ASSIGNED TASK — Return all lines from the listing below in which the string "target" occurs.

DATA FOR ANALYSIS —
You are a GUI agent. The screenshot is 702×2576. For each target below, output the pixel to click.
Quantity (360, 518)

* * *

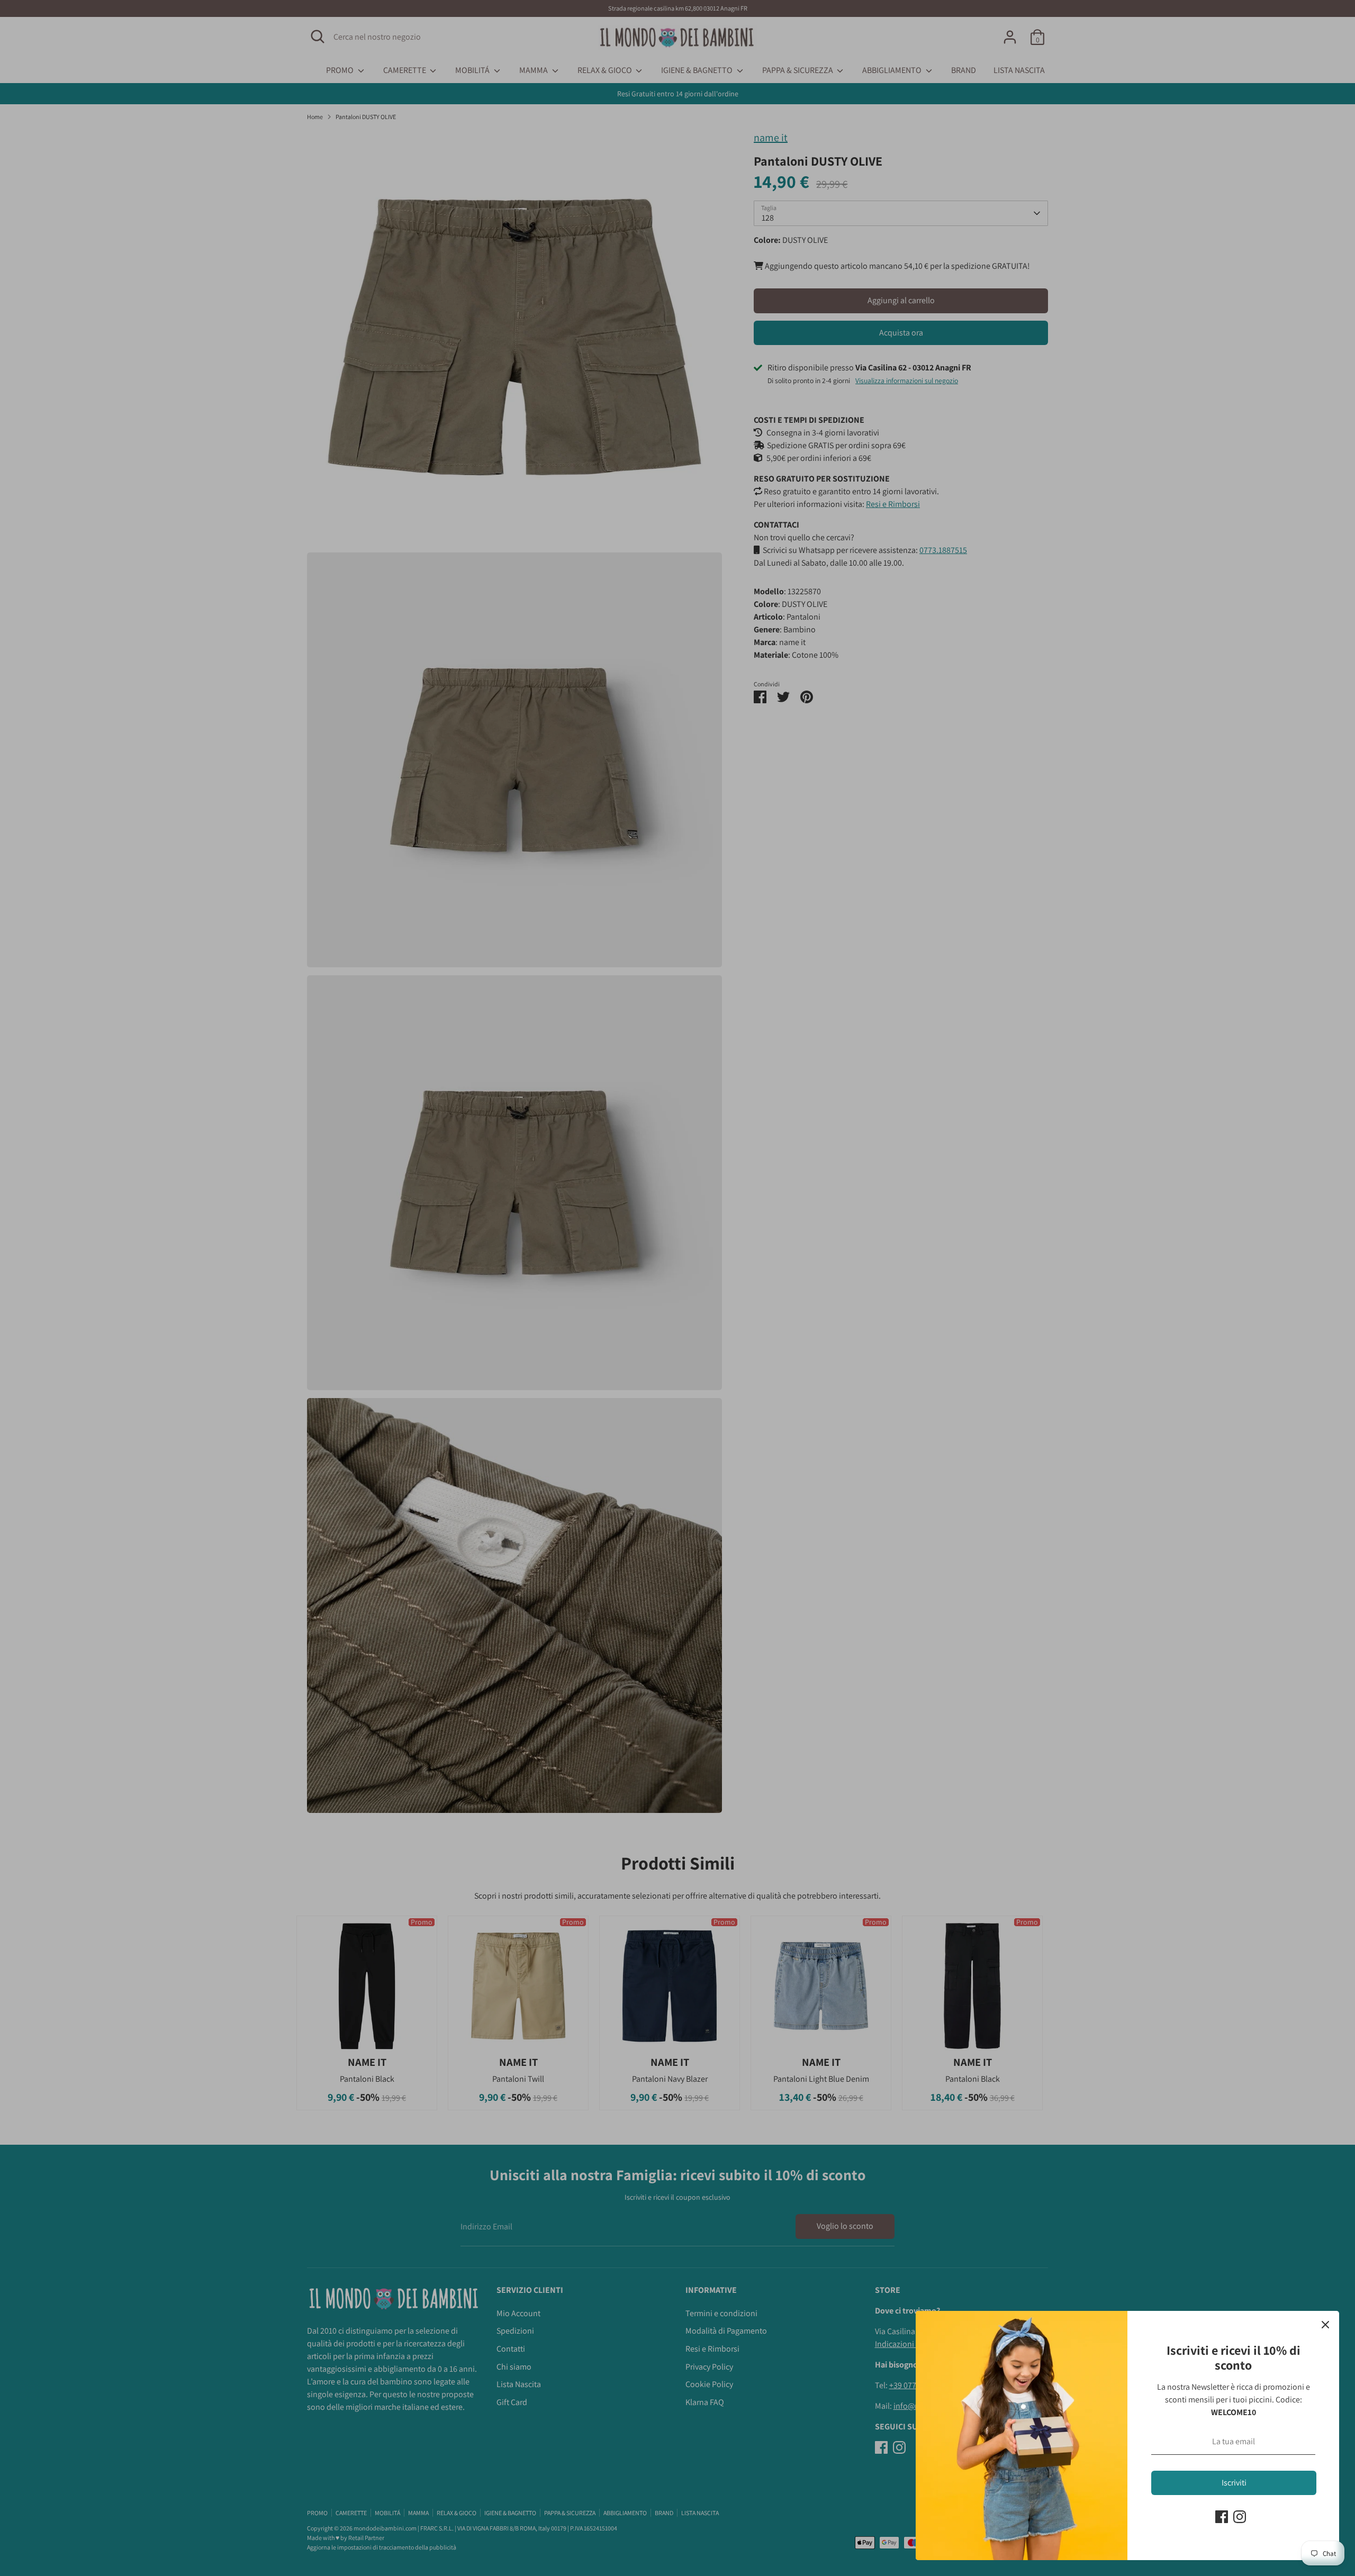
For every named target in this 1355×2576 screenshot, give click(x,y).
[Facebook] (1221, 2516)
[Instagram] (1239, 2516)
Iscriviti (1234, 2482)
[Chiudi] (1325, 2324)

SOLUTION TO THE EXERCISE —
You are a GUI agent. The screenshot is 702×2576. For each target below, output the pixel to click.
For every named target in this 1355×2576 screenshot, give click(x,y).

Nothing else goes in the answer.